MBA Chart of the Week: FOMC Summary of Economic Projections for Fed Funds Rate

(Source: U.S. Federal Open Market Committee Summary of Economic Projections)

Each quarter, members of the Federal Open Market Committee (FOMC) submit their projections for various economic measures (i.e., real gross domestic product growth, the unemployment rate, inflation, and the federal funds rate). This month’s projections, shown in the Summary of Economic Projections (SEP), included 2026 for the first time.

In this week’s MBA Chart of the Week, we track changes in policymakers’ quarterly published SEP federal funds rate forecasts over the last eleven quarters. Each line represents, for a given vintage of predictions, the median value of the projected appropriate target level for the federal funds rate at the end of the specified calendar year. For example, the red line, which depicts the September 2023 projections, shows a median target level at the end of 2023 of 5.6%. That is, the median participant projects that the fed funds rate target level will be increased by 0.25% between now and the end of the year (although 7 out of 19 participants projected no change from the current target range).

The chart illustrates how policymakers’ views have evolved upward quarter after quarter since March 2021. This quarter’s projections are no exception. At the end of 2023, the June and September projections are the same (at 5.6%), but the September projections are higher at the end of 2024 (5.6% vs. 5.1%), and the end of 2025 (3.9% vs. 3.4%). That is, higher for longer. It is not until the end of 2026 that the participants’ median target level falls below 3% and is within 0.5% of the 2.5% longer-run value.
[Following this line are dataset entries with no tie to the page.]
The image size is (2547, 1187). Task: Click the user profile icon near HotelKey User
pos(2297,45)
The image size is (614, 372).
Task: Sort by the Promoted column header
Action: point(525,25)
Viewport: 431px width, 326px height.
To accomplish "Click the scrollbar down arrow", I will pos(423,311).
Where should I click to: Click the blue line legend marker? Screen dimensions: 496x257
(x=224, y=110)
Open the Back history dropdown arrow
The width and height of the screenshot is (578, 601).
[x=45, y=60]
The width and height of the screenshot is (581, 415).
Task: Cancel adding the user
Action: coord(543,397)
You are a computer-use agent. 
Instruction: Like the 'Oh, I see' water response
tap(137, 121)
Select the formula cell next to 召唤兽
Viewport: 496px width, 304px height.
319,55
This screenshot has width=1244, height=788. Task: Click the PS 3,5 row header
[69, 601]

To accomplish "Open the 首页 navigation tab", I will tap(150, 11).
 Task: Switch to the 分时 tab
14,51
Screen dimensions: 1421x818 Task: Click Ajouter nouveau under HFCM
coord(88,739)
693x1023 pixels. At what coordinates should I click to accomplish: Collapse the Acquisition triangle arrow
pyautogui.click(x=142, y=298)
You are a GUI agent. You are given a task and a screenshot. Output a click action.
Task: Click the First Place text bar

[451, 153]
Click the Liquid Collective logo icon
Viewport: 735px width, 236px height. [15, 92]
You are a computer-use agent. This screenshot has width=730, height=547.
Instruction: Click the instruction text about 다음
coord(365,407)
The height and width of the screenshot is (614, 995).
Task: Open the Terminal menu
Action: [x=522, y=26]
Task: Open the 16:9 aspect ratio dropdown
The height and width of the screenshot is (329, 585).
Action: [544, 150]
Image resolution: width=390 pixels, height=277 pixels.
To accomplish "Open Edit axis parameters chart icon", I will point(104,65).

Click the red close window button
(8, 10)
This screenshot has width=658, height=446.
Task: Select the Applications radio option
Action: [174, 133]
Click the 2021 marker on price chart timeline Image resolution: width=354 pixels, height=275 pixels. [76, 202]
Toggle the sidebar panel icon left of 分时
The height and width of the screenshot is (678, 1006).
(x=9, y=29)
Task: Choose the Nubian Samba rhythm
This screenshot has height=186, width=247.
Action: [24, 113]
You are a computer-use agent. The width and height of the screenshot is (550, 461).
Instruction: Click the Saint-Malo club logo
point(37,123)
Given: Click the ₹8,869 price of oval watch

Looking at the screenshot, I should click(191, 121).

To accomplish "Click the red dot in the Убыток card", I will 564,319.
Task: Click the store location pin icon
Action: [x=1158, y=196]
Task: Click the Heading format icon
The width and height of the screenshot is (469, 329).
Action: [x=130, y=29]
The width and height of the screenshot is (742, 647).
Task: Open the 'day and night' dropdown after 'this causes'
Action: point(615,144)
The FOMC policymakers also highlighted their uncertainty about inflation in the future, with 16 out of 19 expressing higher uncertainty about PCE inflation. They are also increasingly confident about a soft-landing, raising their economic growth forecasts and lowering their forecasts for unemployment —thus, the “higher for longer” monetary policy response. These developments prompted the recent spike in Treasury yields, driving mortgage rates higher.

MBA is forecasting a mild recession for the first half of 2024, as the full impact of all the rate hikes is absorbed throughout the economy. If the economy does slow markedly, we expect the Fed to cut rates more quickly than they indicate above.